Grammy Nominated singer songwriter Mary Gauthier will perform (with Jaimee Harris) songs from her extensive catalogue.
Monday, December 4 • Saved By A Song (Library Lounge)
In this session Mary Gauthier will discuss her book Saved by a Song, a study of the redemptive power of music and song to aid in recovery, connection, and personal growth. Mary will discuss her work with wounded veterans, frontline workers, and addicts and alcoholics, using music and song to help them (and her) to find agency, empathy, understanding and healing around trauma. Mary will also read from her book Saved by a Song, play songs, take questions, and tell road stories from her travels. The focus of the session will be the power of story to generate empathy. Mary believes that song and story can go beyond mere entertainment; they can bridge gaps between us, remind us of our common struggles and our collective aspirations, building a more compassionate, empathetic, and interconnected world. This will be the main point of this discussion.

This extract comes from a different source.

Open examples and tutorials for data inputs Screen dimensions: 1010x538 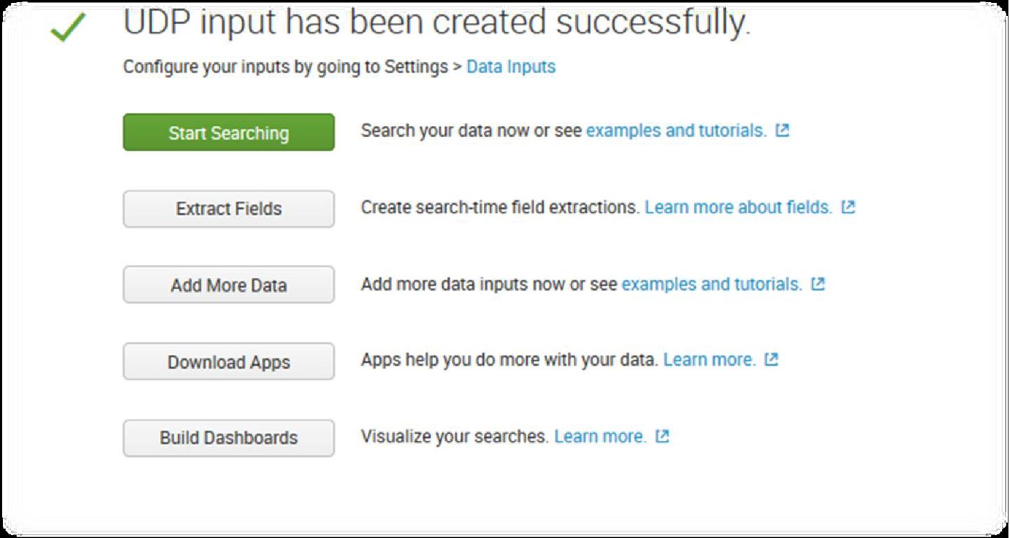click(710, 284)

Tuesday, December 5 • Saved By A Song: Let’s Write! (Library Lounge)
Have you wanted to write a song with a GRAMMY-Nominated songwriter? Join singer-songwriters, Mary Gauthier and Jaimee Harris for a co-writing session. We will write a group song with your help! This will be a fun, invigorating, illuminating opportunity to pull the curtain back on the creative process of songwriting.
Mary Gauthier is a Grammy-nominated and much acclaimed troubadour and author whose songs have been covered by Tim McGraw, Blake Shelton, Kathy Mattea, Boy George, Jimmy Buffett, Bettye Lavette, Bobby Bare Sr. and many others. Her songs have been heard on HBO’s “Yellowstone” and NBC’s “Nashville”. The Associated Press proclaimed Mary “one of the best songwriters of her generation”, and her book “Saved by a Song” (2021 St Martin’s Press) has gathered praise from everyone from Brandi Carlile to Robert Plant. Rolling Stone promptly proclaimed it “a must read.”

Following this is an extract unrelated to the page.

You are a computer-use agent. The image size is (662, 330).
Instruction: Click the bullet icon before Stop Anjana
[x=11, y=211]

To this date, Mary has released eleven critically acclaimed albums and won awards from the Americana Music Association, International Folk Music Awards, the Independent Music Awards, the GLAMA Awards, and the UK Americana Association. Her latest record, “Dark Enough to See the Stars”, returns Gauthier to the storytelling mode similar to her 2001 breakthrough release, “Mercy Now”, and 1997’s “Drag Queens in Limousines.” Gauthier has never shied away from difficult self-exploration, and her song writing brilliance offers beauty in sorrow, healing in loss, and a perspective only an artist of uncommon generosity can give.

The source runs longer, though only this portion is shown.